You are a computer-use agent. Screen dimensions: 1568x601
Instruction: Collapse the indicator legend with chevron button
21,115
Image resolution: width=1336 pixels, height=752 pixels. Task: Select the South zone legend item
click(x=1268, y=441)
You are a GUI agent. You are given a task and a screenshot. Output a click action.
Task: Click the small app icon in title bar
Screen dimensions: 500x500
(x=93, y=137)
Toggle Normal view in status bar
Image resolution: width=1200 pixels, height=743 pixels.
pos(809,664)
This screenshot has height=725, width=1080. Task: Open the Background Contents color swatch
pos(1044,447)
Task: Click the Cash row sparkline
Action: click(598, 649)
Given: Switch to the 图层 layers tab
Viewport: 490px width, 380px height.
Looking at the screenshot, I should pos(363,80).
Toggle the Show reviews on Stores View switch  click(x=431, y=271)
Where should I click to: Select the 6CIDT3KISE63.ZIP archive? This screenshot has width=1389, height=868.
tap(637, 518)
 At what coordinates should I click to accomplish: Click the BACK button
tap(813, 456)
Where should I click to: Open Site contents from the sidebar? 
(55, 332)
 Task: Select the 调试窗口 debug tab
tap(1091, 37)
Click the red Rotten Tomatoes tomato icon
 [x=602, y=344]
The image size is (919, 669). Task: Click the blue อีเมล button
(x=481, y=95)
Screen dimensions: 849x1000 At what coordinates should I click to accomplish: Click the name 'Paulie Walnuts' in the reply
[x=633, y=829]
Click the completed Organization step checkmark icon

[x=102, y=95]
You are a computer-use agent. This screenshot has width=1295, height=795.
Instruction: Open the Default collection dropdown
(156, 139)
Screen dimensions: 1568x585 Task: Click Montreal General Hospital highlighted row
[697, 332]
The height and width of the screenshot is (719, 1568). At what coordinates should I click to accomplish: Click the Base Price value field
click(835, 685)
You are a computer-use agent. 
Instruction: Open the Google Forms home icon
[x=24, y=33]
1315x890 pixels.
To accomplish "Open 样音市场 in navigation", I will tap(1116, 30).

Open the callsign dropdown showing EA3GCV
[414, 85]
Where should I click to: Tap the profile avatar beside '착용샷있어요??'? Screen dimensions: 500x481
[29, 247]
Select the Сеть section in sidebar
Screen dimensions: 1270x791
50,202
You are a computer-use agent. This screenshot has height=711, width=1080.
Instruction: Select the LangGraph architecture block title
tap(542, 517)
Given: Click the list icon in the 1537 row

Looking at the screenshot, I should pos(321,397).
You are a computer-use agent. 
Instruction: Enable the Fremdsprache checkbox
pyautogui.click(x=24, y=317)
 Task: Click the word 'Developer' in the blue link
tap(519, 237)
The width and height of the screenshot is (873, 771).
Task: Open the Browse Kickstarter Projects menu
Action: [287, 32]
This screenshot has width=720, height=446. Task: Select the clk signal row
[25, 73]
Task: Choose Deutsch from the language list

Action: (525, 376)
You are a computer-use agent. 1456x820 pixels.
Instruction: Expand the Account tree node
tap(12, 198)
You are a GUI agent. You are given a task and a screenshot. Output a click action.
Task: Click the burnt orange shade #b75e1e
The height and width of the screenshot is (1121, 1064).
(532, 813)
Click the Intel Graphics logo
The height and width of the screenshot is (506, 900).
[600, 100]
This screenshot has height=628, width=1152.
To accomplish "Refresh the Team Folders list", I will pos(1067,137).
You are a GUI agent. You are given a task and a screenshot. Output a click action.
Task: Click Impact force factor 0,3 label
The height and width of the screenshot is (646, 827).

------------------------------------------------

WORK ITEM: Wherever the word "computer" appears in the listing, copy the line that holds it.

YOUR RESPONSE:
You are a computer-use agent. Screen dimensions: 1568x601
You are a computer-use agent. This screenshot has width=1295, height=795.
You are a computer-use agent. 
You are a computer-use agent. This screenshot has height=711, width=1080.
You are a computer-use agent. 
You are a computer-use agent. 1456x820 pixels.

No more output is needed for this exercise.